> Data for analysis:
# # # # #

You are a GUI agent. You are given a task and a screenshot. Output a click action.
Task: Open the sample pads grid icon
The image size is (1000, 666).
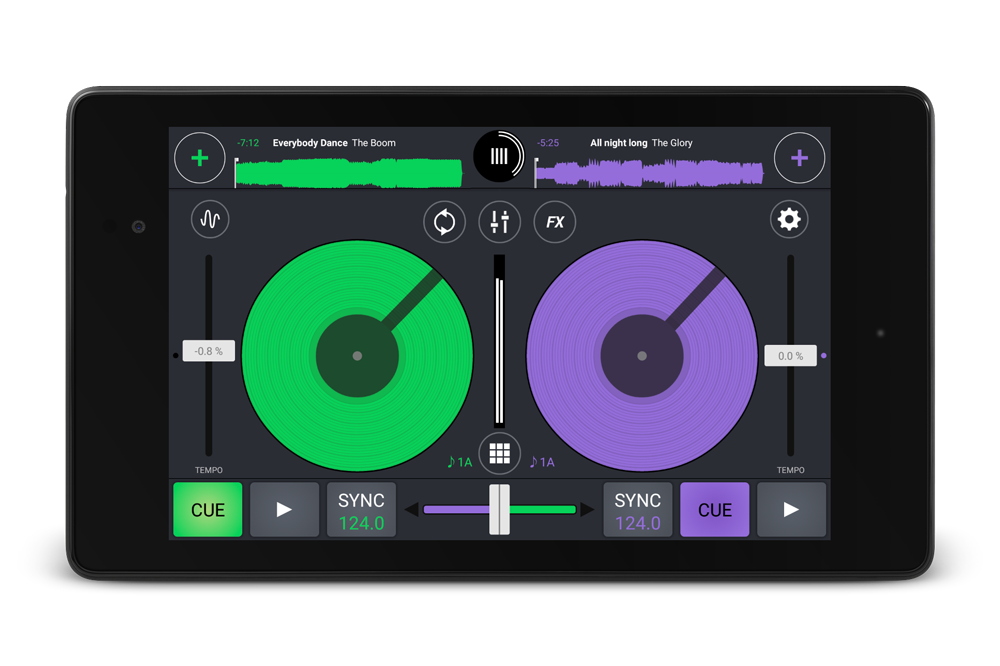499,453
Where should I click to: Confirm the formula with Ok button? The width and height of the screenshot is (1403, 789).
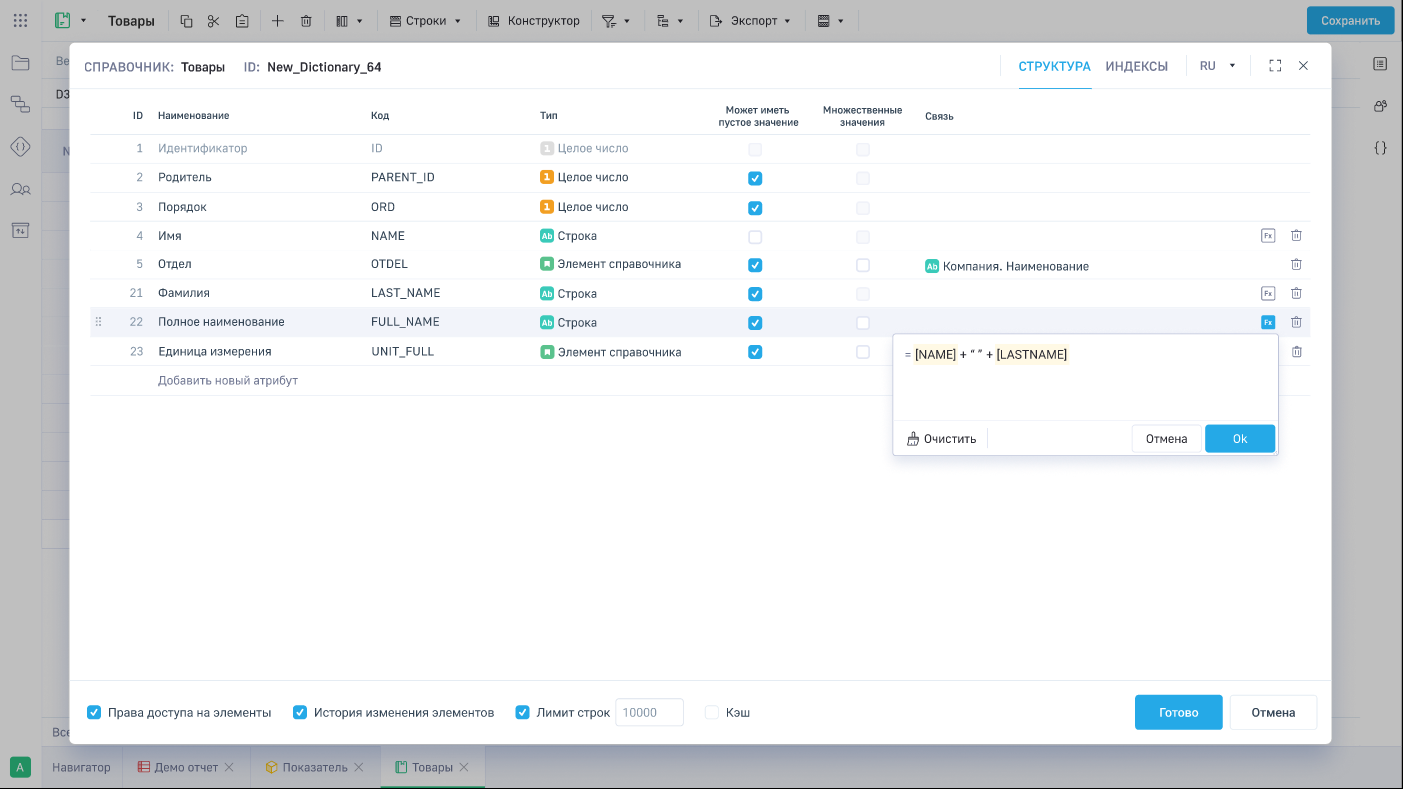tap(1239, 439)
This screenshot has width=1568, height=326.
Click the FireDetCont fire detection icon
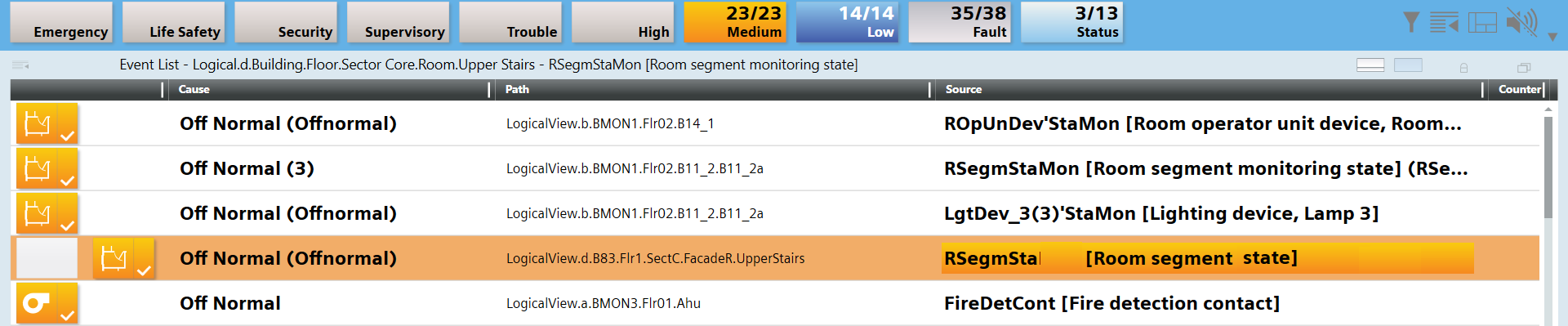(47, 303)
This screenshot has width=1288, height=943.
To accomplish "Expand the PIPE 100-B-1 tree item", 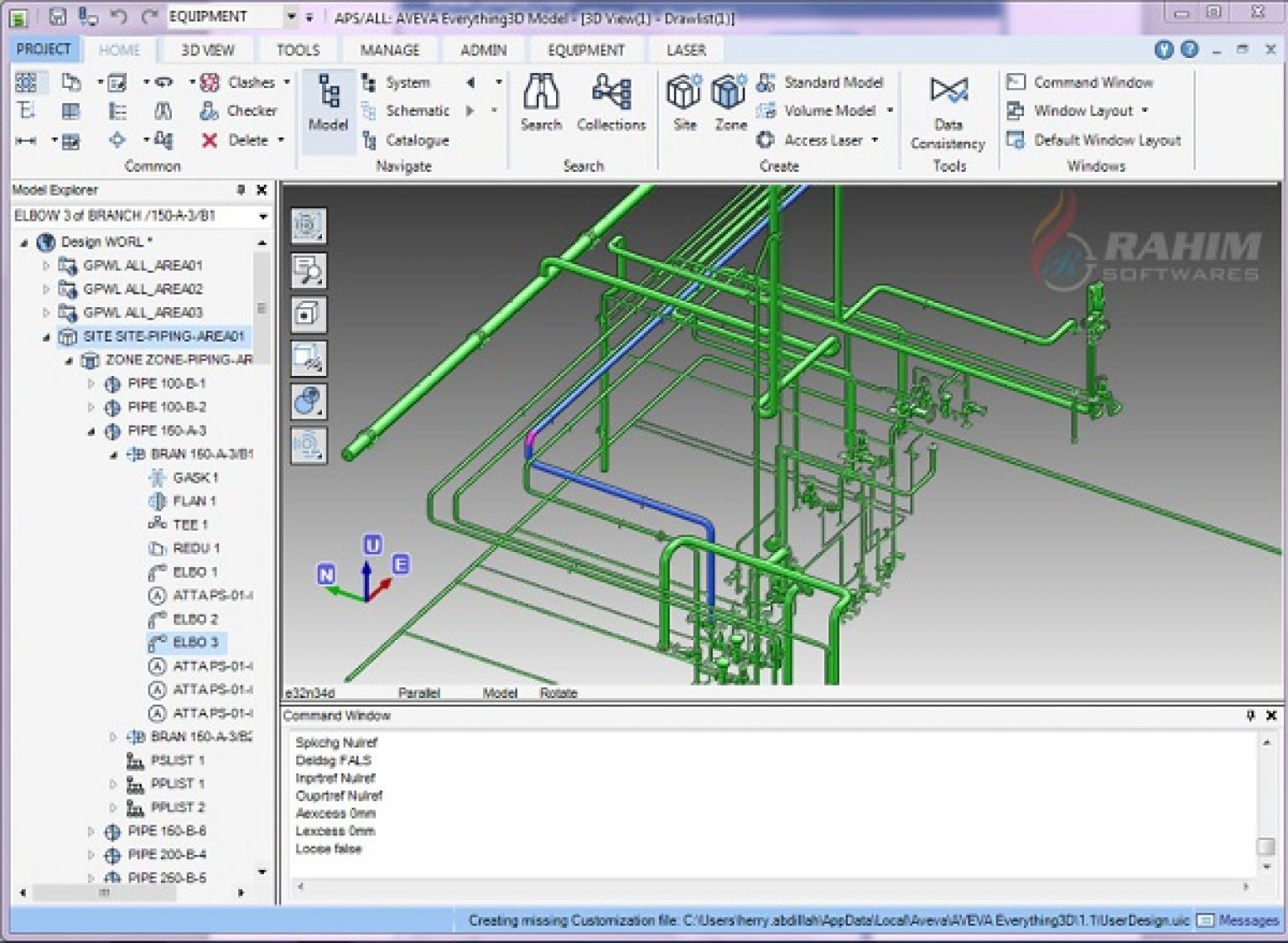I will (91, 383).
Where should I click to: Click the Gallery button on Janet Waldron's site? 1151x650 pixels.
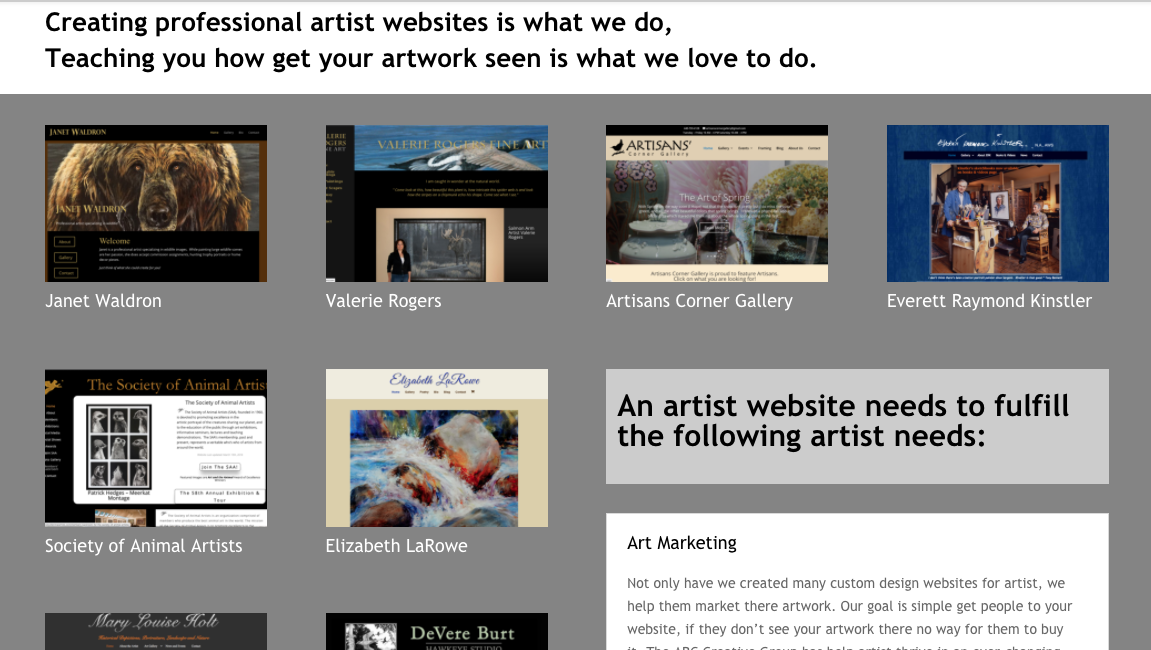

# # # # #

> Work to complete: Every line in the records that holds the word "This" should be copied into the answer.

> Completed task:
This screenshot has width=1568, height=326.
This screenshot has width=1288, height=943.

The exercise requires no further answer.